Browsing has always been the centerpiece of the Web experience. Typing in URLs and following links remains the primary way to find and consume information.

Increasingly, users have learned to rely on sophisticated search engines to help them navigate the abundance of content and information that the Web has to offer. For many, search has become the primary way to begin navigating the Web.

Search is the first step on the road of harnessing the power of computers to do work on the user's behalf.

Subscribe

More recently, smart software is enabling an increasingly sophisticated and powerful model of interacting with the Web: After finding interesting information, users are using RSS technologies to "subscribe" to the content, ensuring that the latest changes or updates to the content are delivered to them, instead of having to return to the site to check it again.

This model of subscribing to content is pervasive, both within the technical community, and in other areas. Once users get used to it, they want it everywhere. In a similar way, users of a PVR (Personal Video Recording) device for TV will often claim that they'll "never watch TV the same way again."

RSS Today

The widespread usage of RSS heralds a shift to the new model of subscription. One estimate holds that there are over 60 million blogs worldwide as of April 2005 (including 14 million hosted by MSN Spaces), a majority of which are available via RSS (or similar formats). Every major online news site syndicates their news stories via an RSS feed, and several other sites are making their content syndicated via RSS. The impact of RSS cannot be denied.

Today, RSS is primarily used for news sites and blogs, and increasingly for audio-based serialized content—but it has the potential both to have broader reach and to more deeply integrate the information it delivers across applications of various kinds.

About the Format

To understand a little more about how (and why) RSS works, we must take a look at the format. RSS, as we use it in this document, refers not to a single format (such as RSS 2.0), but to the general concept of feeds of syndicated content. It should be considered to cover all feed formats that meet the basic criteria of updateable collections of items.

The most popular format, and the standard format used in most of the descriptions in this document, is RSS 2.0, authored by Dave Winer (see references).
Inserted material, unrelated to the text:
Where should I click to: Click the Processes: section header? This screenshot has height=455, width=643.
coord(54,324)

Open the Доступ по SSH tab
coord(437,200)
RSS 2.0, like most of the other RSS feed formats, is a simple XML-based format originally intended for syndicating or summarizing content that is available on a Web site.
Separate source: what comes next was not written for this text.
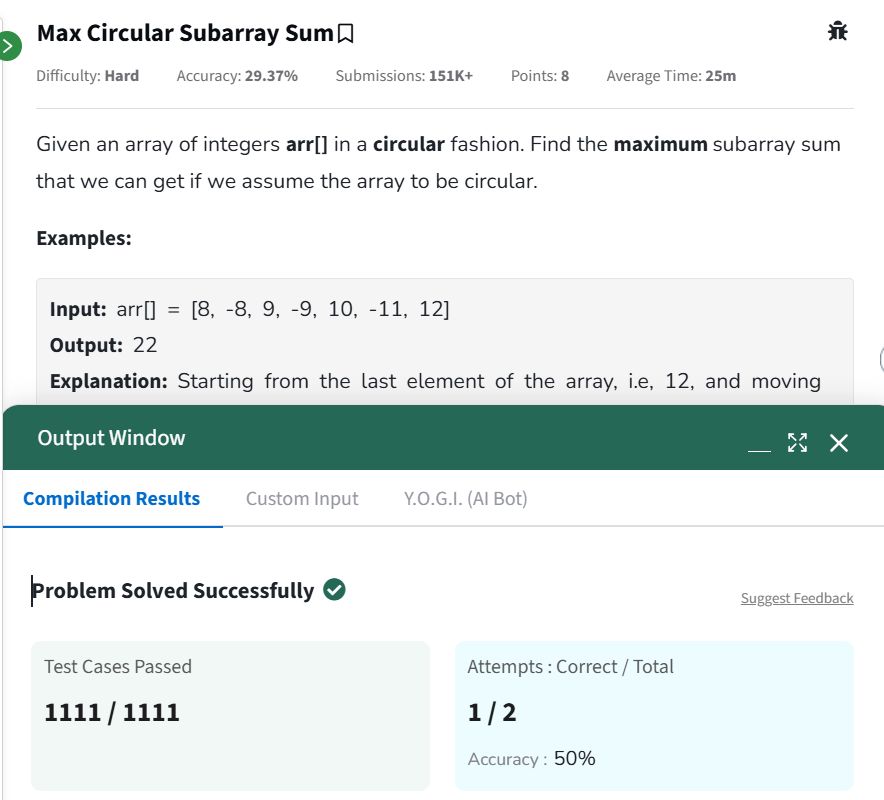Viewport: 884px width, 800px height.
Task: Click the green success checkmark icon
Action: [334, 590]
An RSS feed typically contains the most recent items published on that Web site. For example, a news Web site may make summaries of stories available via an RSS feed on its Web site. A blogger may make available an RSS feed of the most recent articles he has posted to his blog.
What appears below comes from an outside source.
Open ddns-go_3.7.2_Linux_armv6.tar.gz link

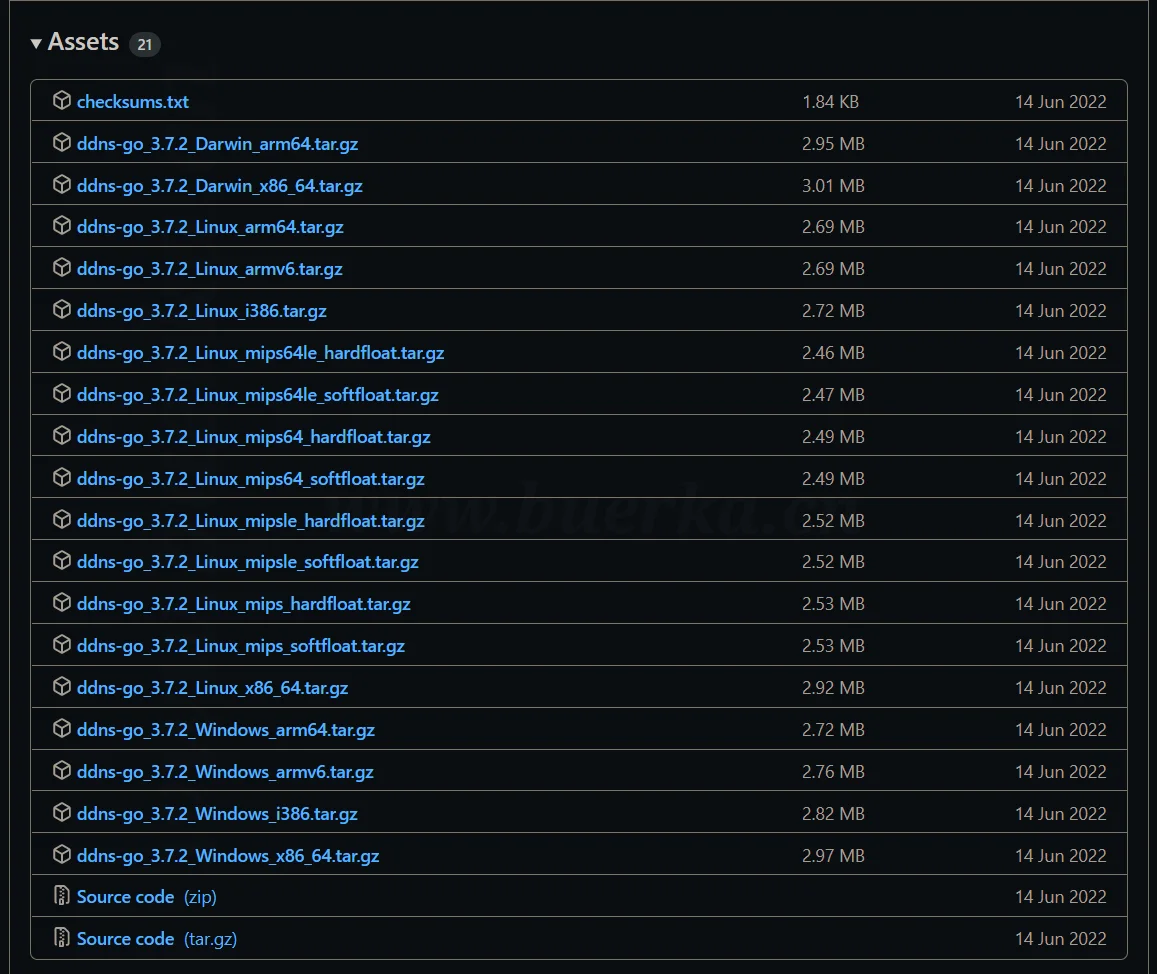tap(209, 269)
RSS 2.0 also includes a simple extension mechanism that allows publishers and clients to define additional elements to include in a feed. RSS 2.0 also introduced the concept of enclosures—a lightweight way of attaching a file to an item within a feed.

One reason behind the success of RSS is both its simplicity and breadth. RSS 2.0 has a simple vocabulary consisting of just a handful of XML elements. These elements are good at representing everything from software updates to news articles to blog posts. This flexibility has made it possible for a diverse collection of sites to adopt RSS for various needs.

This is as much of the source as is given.